__PROVIDED ENTRIES__
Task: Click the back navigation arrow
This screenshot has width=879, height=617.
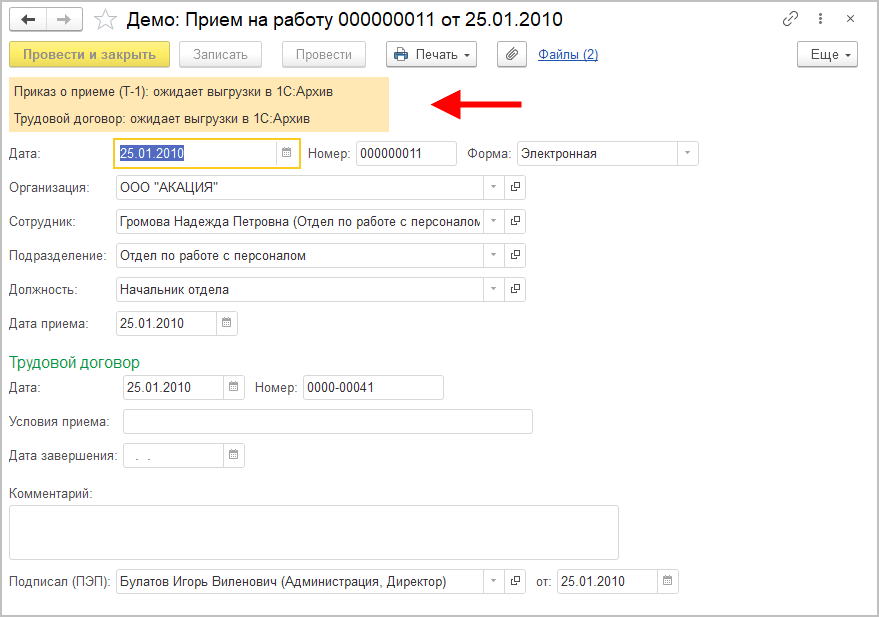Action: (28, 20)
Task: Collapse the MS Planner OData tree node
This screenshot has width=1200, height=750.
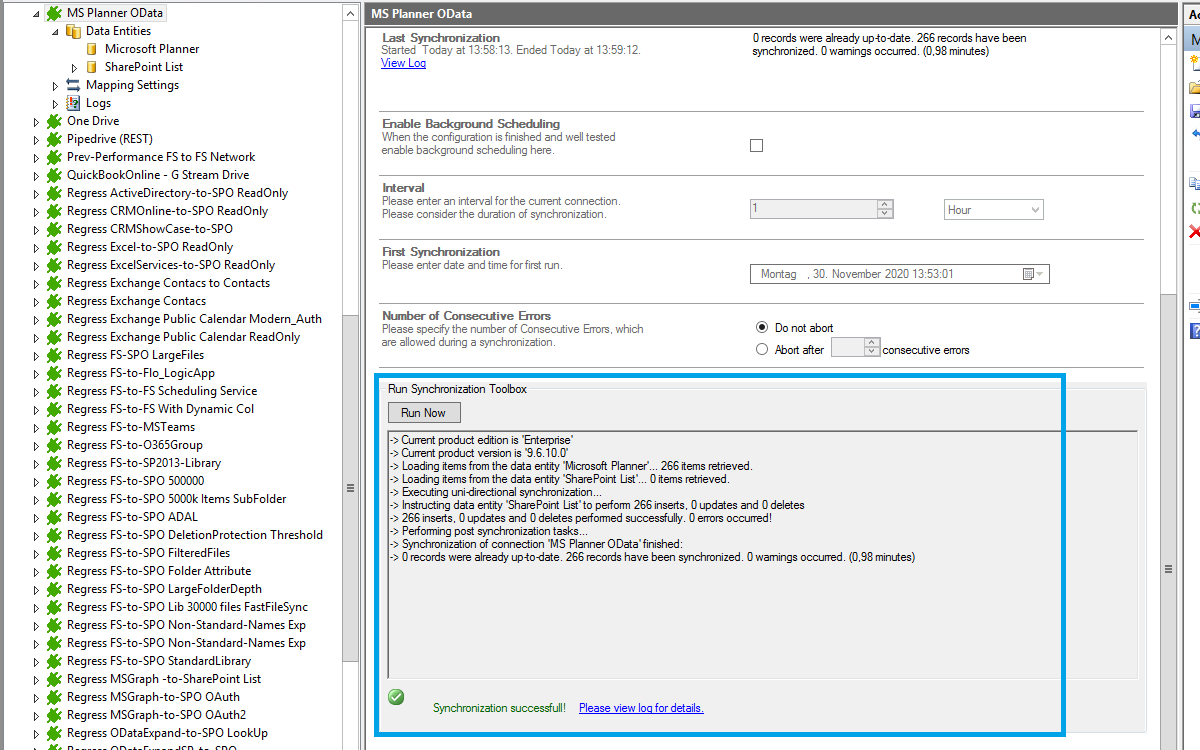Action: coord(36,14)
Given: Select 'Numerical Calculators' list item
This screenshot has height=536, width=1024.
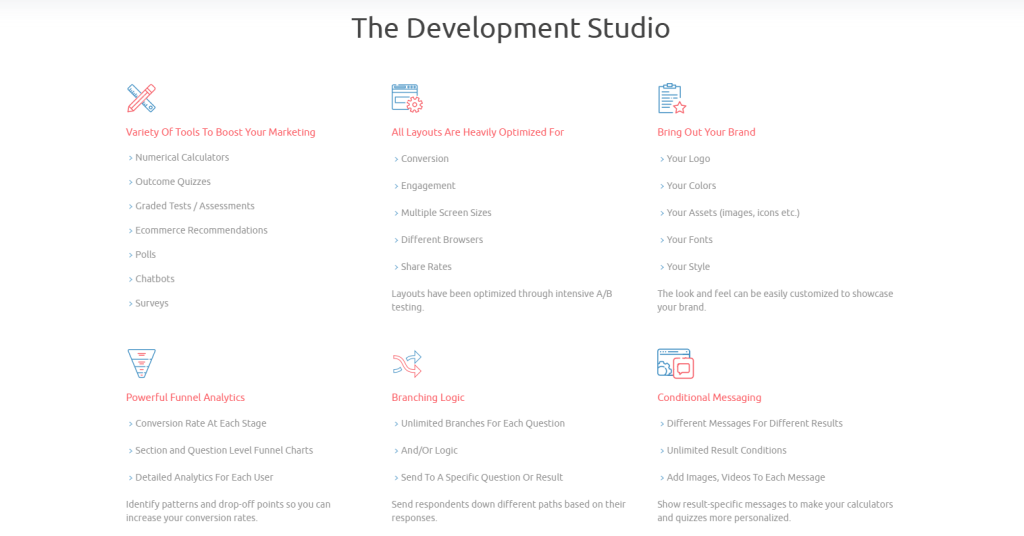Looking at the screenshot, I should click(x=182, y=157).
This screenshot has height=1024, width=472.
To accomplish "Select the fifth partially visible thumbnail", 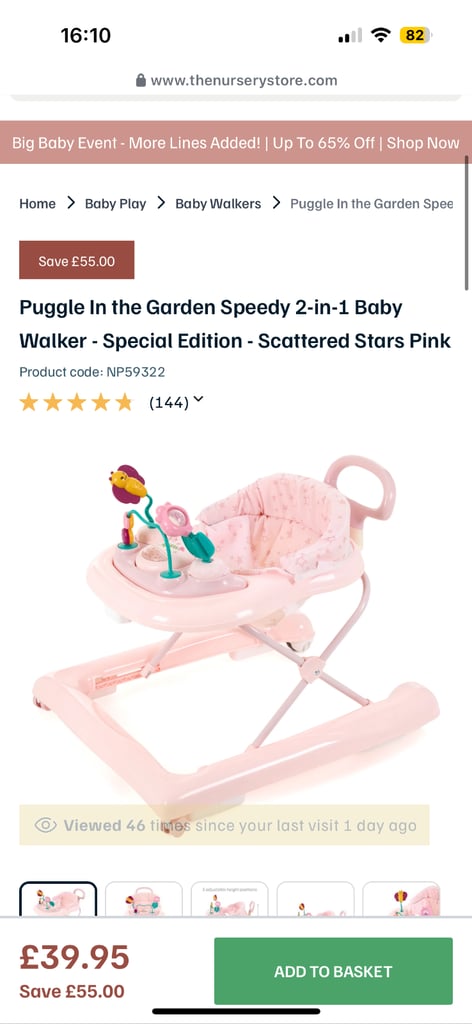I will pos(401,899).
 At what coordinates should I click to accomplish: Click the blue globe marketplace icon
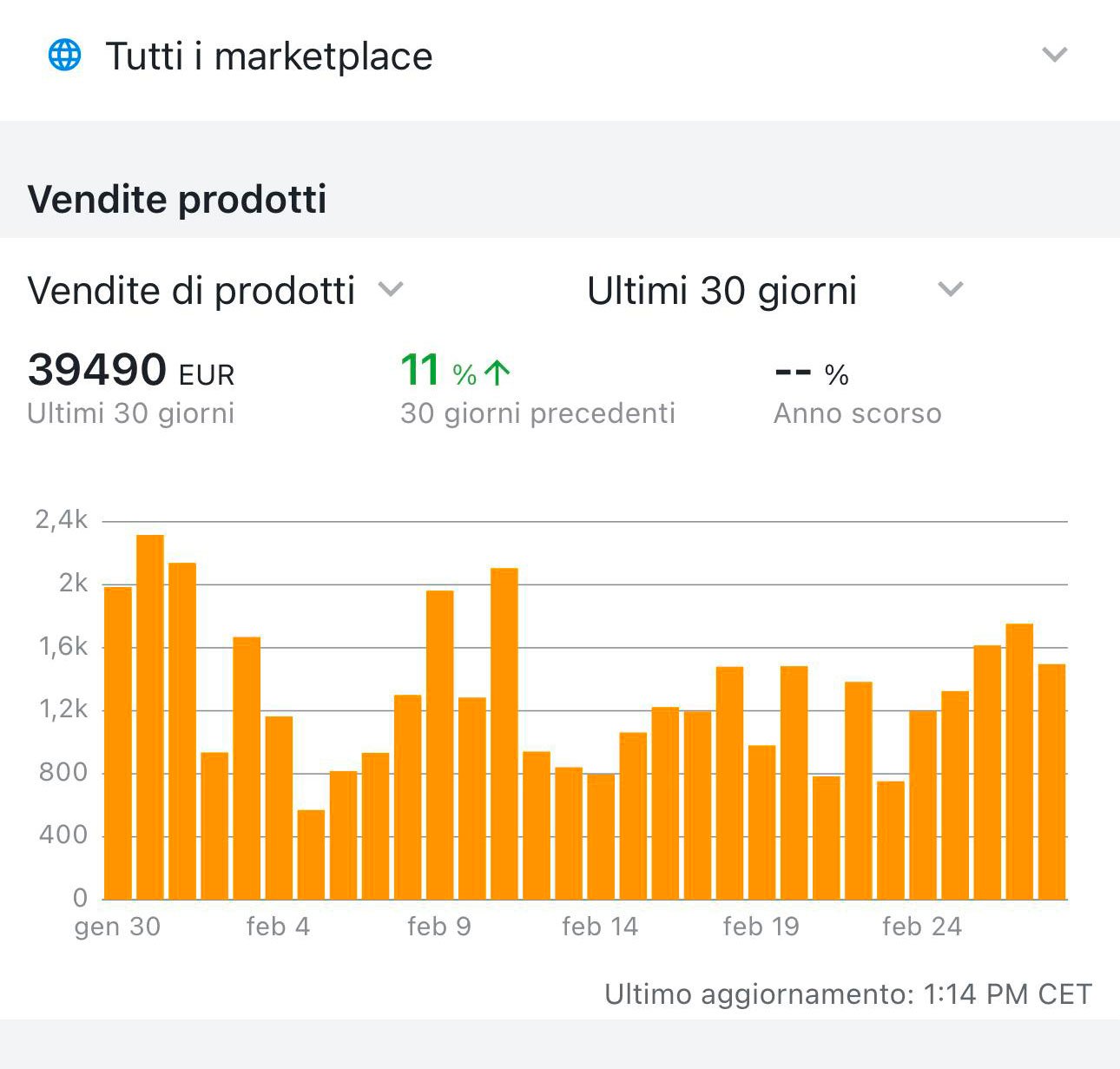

...

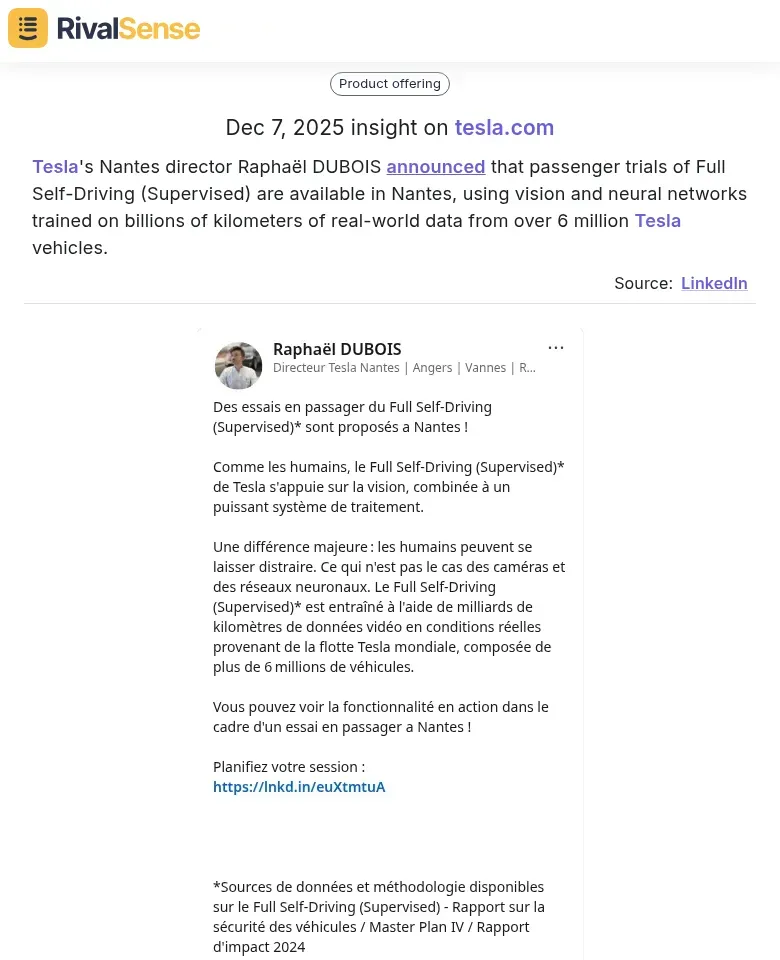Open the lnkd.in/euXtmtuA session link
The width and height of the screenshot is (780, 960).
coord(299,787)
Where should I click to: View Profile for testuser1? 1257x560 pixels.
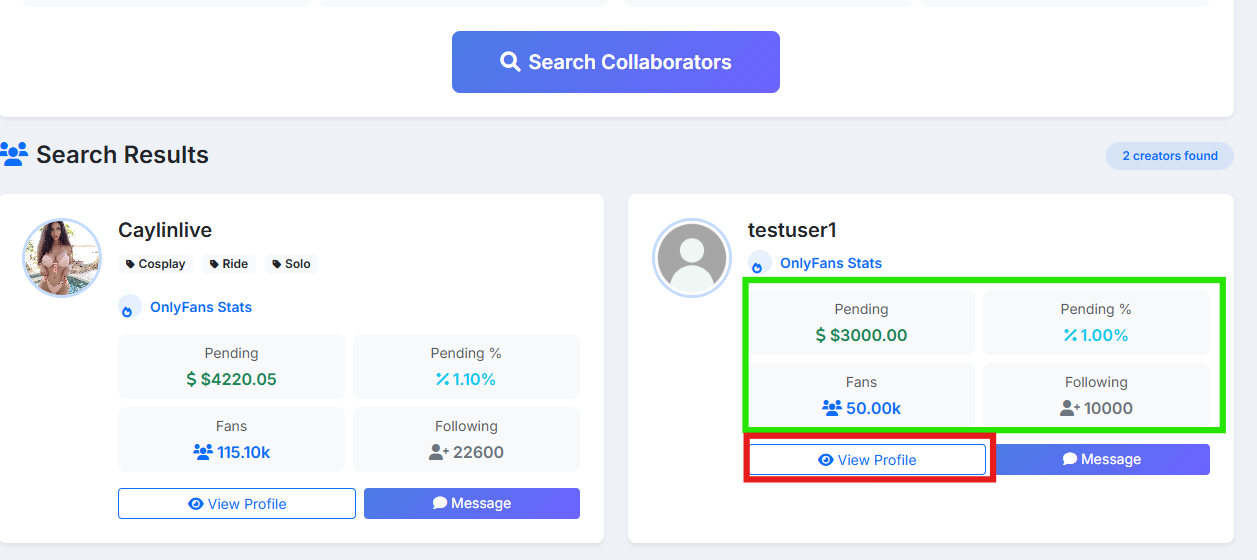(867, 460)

__TASK PROMPT__
Extract every line of the records above that contains the word "This", and copy each one in full.

__REPLY TO THE TASK__
This screenshot has width=879, height=617.
This screenshot has width=1200, height=750.
This screenshot has height=536, width=1024.
This screenshot has height=1024, width=472.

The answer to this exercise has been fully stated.